* **Exercise task**
Please copy out, word for word, the lines of the records between the line holding "Viewport: 1568px width, 540px height." and the line holding "Action: [x=974, y=18]", inclusive.

---------------

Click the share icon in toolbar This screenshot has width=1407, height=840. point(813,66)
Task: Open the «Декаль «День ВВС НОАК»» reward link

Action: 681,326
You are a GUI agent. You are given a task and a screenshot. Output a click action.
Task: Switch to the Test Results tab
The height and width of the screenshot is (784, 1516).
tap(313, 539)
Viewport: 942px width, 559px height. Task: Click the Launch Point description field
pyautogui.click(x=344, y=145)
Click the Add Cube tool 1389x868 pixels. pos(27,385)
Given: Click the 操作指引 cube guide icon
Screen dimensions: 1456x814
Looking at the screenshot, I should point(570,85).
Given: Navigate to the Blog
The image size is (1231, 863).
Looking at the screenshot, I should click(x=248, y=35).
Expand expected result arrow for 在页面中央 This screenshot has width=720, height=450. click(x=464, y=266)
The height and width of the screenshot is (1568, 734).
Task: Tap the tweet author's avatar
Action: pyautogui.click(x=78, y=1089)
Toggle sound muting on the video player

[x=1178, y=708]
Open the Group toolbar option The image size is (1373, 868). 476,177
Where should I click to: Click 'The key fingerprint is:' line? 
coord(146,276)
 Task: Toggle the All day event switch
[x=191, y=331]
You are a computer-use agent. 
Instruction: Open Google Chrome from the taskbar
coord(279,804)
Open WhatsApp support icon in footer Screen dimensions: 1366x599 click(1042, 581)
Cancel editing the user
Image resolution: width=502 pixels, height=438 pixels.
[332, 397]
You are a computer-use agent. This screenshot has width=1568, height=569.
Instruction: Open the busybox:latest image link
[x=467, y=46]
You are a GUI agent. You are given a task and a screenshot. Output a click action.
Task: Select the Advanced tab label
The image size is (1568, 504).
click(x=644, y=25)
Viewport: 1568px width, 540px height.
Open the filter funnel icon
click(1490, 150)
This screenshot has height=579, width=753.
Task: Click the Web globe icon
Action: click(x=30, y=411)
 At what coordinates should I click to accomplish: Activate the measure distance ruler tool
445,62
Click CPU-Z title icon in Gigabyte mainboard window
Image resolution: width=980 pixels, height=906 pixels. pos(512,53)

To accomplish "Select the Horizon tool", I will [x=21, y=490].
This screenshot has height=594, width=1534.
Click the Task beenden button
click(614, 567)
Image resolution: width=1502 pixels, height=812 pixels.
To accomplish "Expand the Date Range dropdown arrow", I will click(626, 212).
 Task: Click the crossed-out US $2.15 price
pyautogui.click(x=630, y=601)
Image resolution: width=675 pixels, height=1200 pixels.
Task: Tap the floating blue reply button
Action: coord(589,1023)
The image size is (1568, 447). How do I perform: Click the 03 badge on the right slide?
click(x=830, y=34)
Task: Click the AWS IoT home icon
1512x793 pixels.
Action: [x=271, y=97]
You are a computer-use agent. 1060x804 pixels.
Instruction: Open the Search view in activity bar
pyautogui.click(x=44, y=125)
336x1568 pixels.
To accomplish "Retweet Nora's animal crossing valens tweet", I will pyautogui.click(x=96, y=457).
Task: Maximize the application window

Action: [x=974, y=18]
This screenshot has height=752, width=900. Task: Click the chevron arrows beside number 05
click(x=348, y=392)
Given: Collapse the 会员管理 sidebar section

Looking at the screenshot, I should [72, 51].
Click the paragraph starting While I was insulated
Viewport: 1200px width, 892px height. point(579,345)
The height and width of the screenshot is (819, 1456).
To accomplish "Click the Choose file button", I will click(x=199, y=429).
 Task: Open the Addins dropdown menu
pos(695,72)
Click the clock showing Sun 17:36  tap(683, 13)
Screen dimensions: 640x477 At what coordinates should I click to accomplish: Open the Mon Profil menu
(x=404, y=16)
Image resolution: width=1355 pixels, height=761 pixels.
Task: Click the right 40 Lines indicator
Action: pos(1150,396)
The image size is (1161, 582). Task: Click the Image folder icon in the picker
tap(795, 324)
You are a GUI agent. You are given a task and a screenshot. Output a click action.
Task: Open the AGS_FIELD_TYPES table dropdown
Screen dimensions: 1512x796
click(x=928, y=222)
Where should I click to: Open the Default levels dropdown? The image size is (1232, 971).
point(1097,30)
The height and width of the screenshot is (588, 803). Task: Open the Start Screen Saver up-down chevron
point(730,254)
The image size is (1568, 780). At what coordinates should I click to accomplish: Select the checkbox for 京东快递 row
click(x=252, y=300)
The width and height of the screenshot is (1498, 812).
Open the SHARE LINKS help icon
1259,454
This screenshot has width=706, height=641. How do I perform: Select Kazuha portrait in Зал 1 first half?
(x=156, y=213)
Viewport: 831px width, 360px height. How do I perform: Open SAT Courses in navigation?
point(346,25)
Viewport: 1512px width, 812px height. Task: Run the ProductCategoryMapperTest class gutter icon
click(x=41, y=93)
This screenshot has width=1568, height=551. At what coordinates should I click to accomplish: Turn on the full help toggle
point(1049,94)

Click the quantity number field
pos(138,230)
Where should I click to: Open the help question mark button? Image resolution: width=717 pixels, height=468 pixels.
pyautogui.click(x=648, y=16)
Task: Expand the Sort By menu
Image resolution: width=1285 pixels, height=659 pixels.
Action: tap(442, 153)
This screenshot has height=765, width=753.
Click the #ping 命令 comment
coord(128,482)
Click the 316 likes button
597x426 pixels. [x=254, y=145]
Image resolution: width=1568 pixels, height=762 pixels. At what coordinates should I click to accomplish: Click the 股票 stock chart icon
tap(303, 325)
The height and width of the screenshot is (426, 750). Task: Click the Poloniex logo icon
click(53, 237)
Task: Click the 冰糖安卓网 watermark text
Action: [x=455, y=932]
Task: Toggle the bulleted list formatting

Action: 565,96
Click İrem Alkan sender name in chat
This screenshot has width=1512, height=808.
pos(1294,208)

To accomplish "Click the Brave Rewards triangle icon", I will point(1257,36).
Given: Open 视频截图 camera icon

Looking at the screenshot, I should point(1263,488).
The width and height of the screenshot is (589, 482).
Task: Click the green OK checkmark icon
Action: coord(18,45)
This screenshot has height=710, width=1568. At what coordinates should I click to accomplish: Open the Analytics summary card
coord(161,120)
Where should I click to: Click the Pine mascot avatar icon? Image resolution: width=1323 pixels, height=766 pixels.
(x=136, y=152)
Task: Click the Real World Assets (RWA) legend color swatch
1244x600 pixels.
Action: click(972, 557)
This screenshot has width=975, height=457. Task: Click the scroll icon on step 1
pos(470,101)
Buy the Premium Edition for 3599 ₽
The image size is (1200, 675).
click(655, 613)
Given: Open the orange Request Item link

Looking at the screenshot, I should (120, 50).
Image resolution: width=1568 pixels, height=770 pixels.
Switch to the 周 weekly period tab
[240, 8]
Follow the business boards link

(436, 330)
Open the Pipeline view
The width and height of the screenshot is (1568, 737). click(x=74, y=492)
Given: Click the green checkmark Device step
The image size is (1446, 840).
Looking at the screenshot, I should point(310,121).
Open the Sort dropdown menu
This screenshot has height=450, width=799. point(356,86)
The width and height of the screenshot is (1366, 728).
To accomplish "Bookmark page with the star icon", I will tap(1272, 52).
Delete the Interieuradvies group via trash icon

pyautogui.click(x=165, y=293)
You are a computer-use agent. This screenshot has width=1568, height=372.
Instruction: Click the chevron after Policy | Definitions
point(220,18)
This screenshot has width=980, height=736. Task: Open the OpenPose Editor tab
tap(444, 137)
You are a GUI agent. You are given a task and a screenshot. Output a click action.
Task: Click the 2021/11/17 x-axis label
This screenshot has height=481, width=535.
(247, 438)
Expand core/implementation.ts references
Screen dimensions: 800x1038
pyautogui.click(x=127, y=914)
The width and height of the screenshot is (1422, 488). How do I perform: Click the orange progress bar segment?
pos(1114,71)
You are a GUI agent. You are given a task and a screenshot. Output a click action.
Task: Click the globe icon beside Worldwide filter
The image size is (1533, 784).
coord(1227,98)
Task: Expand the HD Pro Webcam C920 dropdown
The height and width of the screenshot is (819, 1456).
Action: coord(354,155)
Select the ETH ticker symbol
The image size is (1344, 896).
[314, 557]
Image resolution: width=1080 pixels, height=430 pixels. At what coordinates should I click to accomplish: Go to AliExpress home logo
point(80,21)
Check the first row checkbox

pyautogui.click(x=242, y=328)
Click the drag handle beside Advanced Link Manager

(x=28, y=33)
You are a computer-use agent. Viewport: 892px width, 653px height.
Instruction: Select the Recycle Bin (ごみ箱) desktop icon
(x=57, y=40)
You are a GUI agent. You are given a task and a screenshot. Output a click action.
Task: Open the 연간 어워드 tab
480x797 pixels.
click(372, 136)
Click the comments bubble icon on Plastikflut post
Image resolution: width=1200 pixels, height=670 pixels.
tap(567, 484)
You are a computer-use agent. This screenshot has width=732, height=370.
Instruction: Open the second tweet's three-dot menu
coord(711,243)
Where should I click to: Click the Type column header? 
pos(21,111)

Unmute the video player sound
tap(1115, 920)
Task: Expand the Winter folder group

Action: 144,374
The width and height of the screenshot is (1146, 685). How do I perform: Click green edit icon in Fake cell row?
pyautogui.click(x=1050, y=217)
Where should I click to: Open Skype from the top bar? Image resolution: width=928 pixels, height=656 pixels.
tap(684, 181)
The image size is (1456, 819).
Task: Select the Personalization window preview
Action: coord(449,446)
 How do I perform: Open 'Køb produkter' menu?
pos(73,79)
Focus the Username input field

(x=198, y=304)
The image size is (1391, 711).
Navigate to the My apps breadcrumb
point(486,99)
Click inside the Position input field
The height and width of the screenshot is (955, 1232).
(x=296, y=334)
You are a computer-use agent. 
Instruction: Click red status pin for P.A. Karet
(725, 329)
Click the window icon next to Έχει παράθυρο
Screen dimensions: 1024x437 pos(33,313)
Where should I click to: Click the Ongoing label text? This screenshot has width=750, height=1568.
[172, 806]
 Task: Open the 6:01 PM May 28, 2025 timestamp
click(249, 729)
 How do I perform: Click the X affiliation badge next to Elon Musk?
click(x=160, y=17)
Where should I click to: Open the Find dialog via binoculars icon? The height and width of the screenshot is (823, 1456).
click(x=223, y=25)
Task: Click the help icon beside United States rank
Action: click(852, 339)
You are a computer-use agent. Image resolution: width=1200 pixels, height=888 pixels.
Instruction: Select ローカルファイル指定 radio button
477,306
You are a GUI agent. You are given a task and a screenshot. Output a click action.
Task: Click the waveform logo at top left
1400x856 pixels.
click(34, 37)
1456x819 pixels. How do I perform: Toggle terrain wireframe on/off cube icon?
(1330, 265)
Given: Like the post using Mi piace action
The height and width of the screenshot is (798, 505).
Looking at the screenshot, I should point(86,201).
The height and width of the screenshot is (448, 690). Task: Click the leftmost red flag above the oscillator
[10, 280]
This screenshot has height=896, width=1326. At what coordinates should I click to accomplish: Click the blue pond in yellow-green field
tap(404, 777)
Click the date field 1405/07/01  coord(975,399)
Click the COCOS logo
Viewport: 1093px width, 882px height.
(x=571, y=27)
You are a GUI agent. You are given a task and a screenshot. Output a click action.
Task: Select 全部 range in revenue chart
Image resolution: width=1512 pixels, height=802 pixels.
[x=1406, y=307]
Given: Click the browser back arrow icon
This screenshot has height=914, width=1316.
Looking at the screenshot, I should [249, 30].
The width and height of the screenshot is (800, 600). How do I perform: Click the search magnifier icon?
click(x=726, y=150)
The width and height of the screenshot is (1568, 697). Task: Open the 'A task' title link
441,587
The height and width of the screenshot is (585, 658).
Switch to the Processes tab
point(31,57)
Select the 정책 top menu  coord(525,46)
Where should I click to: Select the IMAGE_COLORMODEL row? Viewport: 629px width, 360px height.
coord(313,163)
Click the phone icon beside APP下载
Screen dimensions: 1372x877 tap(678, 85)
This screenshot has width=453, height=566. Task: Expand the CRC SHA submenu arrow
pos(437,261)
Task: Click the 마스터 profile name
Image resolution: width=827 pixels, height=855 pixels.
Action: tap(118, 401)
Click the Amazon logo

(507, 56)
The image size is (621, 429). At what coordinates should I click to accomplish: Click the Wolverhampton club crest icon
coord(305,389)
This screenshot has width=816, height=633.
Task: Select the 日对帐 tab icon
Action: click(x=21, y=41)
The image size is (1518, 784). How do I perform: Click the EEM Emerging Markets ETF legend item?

---------------

* **Solution for this exercise**
Viewport: 1568px width, 540px height.
Open the filter funnel icon
click(1490, 150)
This screenshot has height=579, width=753.
Task: Click the Web globe icon
Action: click(x=30, y=411)
 At what coordinates should I click to accomplish: Activate the measure distance ruler tool
445,62
Click CPU-Z title icon in Gigabyte mainboard window
Image resolution: width=980 pixels, height=906 pixels. pos(512,53)

To accomplish "Select the Horizon tool", I will [x=21, y=490].
This screenshot has height=594, width=1534.
Click the Task beenden button
click(614, 567)
Image resolution: width=1502 pixels, height=812 pixels.
To accomplish "Expand the Date Range dropdown arrow", I will click(626, 212).
 Task: Click the crossed-out US $2.15 price
pyautogui.click(x=630, y=601)
Image resolution: width=675 pixels, height=1200 pixels.
Task: Tap the floating blue reply button
Action: coord(589,1023)
The image size is (1568, 447). How do I perform: Click the 03 badge on the right slide?
click(x=830, y=34)
Task: Click the AWS IoT home icon
1512x793 pixels.
Action: [x=271, y=97]
You are a computer-use agent. 1060x804 pixels.
Instruction: Open the Search view in activity bar
pyautogui.click(x=44, y=125)
336x1568 pixels.
To accomplish "Retweet Nora's animal crossing valens tweet", I will pyautogui.click(x=96, y=457).
Task: Maximize the application window

Action: [x=974, y=18]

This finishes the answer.